Showing the complaint to the employee

You will be familiar with the idea that in a disciplinary process the person who is accused of wrongdoing should hear the case against them or should hear or be told the important parts of the evidence in support of that case so that they are given the opportunity to criticise or dispute that evidence and put forward their own arguments. This comes from a case of Spink -v- Express Foods Limited 1990.  But what about the situation where there is a grievance investigation?

The Acas Code is silent on this issue but focuses instead on the person who has raised the complaint. However, as part of the investigation into the complaints that that person has raised, you will need to interview anyone that they have accused of wrongdoing.  For example, there may be an allegation of bullying and harassment.

One option would be to simply show the person, perhaps the line manager, the grievance letter. This is the most open and transparent position and one would hope that any line manager would behave professionally, see the grievance for what it is, and be prepared to answer those allegations in full. This position accords with the concept of ‘natural justice’ – nothing is being hidden and the accused has full opportunity to have their input to what is being said about them.

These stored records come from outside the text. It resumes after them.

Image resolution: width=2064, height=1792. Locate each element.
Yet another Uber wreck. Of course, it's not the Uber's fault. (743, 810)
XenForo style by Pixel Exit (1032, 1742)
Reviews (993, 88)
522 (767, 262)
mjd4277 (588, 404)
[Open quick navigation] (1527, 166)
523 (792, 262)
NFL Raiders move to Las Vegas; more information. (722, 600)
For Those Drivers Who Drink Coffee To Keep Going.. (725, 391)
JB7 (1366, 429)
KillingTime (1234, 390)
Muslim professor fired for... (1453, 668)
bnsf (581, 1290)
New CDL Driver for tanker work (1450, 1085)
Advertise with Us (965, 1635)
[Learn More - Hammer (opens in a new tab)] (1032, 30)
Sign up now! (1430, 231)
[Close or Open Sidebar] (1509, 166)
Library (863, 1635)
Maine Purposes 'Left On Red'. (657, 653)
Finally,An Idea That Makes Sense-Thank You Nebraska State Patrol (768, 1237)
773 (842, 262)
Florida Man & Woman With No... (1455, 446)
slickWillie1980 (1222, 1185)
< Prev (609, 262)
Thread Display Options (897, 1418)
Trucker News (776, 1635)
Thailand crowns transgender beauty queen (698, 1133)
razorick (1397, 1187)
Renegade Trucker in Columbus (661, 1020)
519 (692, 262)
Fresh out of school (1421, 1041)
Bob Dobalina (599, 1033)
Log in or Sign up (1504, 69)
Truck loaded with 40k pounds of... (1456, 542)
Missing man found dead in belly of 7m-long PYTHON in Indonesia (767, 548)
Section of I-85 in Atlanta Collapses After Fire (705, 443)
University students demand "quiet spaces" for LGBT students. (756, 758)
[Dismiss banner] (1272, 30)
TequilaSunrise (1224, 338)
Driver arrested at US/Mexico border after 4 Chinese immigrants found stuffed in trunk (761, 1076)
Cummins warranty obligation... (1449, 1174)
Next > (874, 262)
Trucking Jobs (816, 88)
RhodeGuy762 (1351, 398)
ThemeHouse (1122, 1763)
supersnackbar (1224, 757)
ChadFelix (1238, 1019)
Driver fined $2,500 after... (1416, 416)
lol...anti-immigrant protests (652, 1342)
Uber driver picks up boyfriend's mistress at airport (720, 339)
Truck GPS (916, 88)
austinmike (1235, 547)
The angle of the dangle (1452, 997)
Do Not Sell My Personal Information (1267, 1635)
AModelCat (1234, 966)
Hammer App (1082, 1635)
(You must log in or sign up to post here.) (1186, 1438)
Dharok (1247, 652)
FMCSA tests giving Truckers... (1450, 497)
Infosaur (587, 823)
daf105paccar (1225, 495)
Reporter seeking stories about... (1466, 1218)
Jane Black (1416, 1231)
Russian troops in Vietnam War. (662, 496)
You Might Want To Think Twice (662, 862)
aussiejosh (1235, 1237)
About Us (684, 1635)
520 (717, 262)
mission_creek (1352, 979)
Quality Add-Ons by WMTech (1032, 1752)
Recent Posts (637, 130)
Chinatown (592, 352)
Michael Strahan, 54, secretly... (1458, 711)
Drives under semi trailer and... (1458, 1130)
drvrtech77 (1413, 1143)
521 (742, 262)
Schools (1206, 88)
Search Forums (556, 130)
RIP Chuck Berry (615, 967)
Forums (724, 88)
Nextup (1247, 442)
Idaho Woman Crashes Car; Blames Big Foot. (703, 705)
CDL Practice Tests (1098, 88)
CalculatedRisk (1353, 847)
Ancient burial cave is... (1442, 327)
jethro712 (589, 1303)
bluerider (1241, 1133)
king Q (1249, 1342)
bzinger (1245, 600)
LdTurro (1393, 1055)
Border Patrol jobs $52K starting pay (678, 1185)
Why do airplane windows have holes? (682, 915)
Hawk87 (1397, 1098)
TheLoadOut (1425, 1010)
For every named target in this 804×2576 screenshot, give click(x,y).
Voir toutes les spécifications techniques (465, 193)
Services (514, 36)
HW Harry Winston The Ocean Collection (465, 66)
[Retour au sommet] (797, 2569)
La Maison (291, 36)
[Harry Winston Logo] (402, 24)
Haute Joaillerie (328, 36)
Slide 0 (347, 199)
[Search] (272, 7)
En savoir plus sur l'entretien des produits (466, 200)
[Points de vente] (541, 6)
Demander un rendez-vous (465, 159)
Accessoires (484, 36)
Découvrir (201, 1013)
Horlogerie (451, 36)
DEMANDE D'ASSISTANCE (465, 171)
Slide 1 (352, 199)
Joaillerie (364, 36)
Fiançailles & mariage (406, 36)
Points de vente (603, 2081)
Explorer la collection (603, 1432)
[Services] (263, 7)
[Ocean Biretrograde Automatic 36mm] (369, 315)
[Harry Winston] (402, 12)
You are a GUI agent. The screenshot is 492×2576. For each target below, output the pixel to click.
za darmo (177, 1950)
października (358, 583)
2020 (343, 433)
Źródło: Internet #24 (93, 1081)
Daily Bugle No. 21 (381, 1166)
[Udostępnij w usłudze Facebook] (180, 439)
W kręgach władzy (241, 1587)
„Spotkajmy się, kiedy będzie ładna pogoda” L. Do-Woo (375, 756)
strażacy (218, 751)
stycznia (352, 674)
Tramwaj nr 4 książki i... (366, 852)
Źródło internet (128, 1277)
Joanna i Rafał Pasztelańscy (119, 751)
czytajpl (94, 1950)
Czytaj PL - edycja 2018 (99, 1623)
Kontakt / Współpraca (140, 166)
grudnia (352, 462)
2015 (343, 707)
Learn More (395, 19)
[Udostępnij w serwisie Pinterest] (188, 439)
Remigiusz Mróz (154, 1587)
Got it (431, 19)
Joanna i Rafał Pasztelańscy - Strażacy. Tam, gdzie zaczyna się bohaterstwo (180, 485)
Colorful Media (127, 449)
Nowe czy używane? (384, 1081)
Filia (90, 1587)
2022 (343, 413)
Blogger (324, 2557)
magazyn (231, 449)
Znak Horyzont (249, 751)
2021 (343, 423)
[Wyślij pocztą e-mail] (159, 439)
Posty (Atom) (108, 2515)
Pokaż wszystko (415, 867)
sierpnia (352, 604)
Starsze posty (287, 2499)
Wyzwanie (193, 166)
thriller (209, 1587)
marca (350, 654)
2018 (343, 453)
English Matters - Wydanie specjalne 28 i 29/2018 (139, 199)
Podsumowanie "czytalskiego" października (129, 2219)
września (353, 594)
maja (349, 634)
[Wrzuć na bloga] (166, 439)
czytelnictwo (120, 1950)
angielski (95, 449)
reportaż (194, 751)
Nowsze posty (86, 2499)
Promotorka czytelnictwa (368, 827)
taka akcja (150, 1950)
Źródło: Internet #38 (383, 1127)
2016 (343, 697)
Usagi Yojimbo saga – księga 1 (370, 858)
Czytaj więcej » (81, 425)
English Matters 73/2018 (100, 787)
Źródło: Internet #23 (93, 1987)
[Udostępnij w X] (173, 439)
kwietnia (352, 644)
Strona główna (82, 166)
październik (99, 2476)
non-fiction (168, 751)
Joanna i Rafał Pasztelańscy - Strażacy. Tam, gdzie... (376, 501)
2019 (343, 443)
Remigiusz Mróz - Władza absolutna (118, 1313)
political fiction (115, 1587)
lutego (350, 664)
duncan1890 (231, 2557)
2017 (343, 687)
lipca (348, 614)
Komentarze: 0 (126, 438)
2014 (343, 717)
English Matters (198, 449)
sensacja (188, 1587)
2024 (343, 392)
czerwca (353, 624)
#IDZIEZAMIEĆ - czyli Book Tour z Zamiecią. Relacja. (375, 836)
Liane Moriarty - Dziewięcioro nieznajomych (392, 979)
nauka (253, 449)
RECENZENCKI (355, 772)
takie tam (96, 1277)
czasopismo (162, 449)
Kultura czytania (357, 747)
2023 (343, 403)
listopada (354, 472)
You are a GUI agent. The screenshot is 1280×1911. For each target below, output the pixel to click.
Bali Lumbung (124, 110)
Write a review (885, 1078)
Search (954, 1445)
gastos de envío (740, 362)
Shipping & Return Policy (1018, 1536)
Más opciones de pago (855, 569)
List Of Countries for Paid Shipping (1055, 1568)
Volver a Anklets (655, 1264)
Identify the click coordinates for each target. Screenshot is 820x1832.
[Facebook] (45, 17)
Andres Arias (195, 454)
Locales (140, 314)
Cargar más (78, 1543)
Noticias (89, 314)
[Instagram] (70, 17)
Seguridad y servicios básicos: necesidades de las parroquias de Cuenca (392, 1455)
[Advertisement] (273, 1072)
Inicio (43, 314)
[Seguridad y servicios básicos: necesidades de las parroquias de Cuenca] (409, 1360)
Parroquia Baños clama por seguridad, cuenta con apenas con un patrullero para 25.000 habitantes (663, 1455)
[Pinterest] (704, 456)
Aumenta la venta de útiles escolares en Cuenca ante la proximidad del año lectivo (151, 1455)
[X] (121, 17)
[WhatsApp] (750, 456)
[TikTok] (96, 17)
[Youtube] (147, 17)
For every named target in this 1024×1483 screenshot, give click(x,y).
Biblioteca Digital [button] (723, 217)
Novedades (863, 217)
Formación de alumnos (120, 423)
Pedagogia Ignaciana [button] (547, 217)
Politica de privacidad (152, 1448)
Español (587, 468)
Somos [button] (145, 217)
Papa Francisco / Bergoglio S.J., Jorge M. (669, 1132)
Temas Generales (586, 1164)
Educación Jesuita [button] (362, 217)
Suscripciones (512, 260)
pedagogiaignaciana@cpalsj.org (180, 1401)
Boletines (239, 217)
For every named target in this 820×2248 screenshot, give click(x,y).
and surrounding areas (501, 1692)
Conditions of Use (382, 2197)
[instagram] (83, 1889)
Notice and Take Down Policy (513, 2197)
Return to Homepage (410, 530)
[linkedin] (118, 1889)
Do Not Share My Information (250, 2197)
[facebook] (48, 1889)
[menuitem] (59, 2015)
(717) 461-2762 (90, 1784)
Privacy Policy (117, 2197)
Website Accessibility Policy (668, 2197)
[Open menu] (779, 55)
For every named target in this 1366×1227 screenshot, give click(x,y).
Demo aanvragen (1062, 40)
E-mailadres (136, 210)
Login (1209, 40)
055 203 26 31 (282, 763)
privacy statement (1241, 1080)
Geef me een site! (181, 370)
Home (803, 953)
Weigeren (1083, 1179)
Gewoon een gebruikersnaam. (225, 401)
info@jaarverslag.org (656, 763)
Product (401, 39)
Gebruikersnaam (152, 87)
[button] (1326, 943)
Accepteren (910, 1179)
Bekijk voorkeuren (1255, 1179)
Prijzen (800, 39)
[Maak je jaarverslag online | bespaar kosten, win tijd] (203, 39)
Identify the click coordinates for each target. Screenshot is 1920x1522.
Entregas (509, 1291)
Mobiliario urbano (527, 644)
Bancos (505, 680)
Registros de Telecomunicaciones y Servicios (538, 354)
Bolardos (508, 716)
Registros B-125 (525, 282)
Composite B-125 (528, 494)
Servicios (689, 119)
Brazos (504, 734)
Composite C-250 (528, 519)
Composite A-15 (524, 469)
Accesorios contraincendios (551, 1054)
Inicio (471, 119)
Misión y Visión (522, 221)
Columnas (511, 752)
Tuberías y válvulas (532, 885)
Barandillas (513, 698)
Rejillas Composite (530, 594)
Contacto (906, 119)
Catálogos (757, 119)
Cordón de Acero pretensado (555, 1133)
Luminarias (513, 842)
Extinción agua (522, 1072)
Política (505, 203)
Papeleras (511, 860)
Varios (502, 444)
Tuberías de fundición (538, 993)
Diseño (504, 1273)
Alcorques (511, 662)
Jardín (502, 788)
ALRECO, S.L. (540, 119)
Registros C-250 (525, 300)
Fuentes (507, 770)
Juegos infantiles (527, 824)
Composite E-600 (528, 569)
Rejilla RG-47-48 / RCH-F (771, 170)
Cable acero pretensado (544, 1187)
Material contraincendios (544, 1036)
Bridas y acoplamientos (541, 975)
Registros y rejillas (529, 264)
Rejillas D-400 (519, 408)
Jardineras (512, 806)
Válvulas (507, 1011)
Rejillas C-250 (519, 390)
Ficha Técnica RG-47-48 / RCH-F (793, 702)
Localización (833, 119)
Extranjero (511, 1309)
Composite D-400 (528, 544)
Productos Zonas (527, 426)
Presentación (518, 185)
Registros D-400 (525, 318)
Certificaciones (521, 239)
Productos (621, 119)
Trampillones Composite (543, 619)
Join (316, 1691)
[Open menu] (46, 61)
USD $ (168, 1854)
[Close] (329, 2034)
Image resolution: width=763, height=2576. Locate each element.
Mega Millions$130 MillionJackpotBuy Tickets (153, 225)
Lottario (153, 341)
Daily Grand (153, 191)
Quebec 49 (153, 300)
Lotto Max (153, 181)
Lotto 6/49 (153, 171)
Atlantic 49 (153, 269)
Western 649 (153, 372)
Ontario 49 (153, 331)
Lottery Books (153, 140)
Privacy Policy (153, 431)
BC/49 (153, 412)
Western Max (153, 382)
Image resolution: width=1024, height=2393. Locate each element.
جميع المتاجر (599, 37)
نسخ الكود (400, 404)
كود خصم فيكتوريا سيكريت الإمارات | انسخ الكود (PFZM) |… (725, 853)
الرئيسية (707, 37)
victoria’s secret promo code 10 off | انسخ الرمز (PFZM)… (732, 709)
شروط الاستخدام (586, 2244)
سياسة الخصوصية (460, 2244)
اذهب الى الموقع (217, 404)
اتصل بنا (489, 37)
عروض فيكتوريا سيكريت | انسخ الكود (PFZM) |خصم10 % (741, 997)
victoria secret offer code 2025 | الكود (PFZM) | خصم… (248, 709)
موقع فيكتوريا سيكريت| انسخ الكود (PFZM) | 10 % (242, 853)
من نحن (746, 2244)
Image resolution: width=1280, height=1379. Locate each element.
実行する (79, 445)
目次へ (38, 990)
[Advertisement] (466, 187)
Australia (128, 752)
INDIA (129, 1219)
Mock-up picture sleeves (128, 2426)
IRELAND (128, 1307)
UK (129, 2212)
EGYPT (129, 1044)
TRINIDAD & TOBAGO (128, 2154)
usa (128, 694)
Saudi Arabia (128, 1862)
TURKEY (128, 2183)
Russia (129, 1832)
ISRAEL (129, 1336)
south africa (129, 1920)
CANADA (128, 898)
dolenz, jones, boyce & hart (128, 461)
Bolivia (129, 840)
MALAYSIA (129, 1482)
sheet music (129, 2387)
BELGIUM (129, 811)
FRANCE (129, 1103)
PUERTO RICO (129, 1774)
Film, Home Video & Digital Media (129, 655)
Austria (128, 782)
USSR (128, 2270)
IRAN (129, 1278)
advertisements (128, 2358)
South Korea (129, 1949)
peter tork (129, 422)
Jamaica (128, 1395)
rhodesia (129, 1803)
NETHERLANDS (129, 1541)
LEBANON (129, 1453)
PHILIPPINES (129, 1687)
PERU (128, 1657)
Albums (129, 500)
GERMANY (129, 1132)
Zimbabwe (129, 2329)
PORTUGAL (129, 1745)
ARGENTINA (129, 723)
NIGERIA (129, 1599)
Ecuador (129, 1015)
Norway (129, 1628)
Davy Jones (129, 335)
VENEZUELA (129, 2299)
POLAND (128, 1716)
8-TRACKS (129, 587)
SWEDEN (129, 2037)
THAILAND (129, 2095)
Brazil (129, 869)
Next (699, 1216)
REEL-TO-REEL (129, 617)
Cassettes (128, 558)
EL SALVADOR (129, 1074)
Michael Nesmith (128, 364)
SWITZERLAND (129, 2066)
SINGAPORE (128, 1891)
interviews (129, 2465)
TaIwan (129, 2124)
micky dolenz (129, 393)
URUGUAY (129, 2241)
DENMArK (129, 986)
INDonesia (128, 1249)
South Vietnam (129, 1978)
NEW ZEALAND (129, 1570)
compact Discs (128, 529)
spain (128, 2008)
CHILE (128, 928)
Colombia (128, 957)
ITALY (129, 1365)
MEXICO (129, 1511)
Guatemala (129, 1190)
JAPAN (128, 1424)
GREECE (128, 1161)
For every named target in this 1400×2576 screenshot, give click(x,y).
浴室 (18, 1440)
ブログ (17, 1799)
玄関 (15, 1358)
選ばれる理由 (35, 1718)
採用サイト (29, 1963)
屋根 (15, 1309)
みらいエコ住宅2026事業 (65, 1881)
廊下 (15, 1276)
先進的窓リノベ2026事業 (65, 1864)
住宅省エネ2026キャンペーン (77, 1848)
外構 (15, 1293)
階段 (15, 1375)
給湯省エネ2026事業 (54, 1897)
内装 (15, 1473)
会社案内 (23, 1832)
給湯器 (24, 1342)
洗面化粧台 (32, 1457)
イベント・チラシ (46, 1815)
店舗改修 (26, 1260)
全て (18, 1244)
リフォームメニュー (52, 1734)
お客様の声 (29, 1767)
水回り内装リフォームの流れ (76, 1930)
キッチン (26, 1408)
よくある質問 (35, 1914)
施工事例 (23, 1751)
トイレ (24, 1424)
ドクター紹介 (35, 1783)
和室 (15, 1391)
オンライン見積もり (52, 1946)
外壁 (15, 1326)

However, there may be cases where there is a concern that to take this open position would perhaps inflame or fundamentally damage the working relationship between the person who has raised the grievance and, for example, their line manager. The investigator may feel that a better approach would be to not show the full letter to the person who has been accused but rather to take them through the contents of the letter through a process of questioning so that they still have full opportunity to answer what is being said, but perhaps in doing this they can soften the language a little and take some of the ‘heat’ out of the matter.  If the investigator does go down this route they will need to be skilled in questioning and make sure that they do give the full picture to the person so that they are being fair to everybody.  For example, it wouldn’t be appropriate to just say ‘what happened on 5th August?’ You would need to go further and ask ‘Joe Bloggs has stated that there was an argument between the two of you on 5th August. He has said that your voice was raised and that other people noticed that you were shouting.  Is that true?’

If the complainant’s letter refers to complaints against a number of different people then, again, it may be sensible to separate out the allegations so that you are only interviewing an individual about those matters that are relevant to them.

In any event, if the individual (for example, the line manager) is named in a grievance letter, strictly speaking, under the Data Protection Act, they can make a Subject Access Request requesting to see the contents of the letter.  For that reason, again, the employer may want to choose the most open position.

It could also be damaging, as regards the relationship between the employer and the person who has been accused (such as the line manager), if the employer does not disclose the contents of a grievance letter. The line manager may feel that something is being hidden or that they are not being given a full opportunity to answer the case against them, even though at this stage there is no hint of a disciplinary.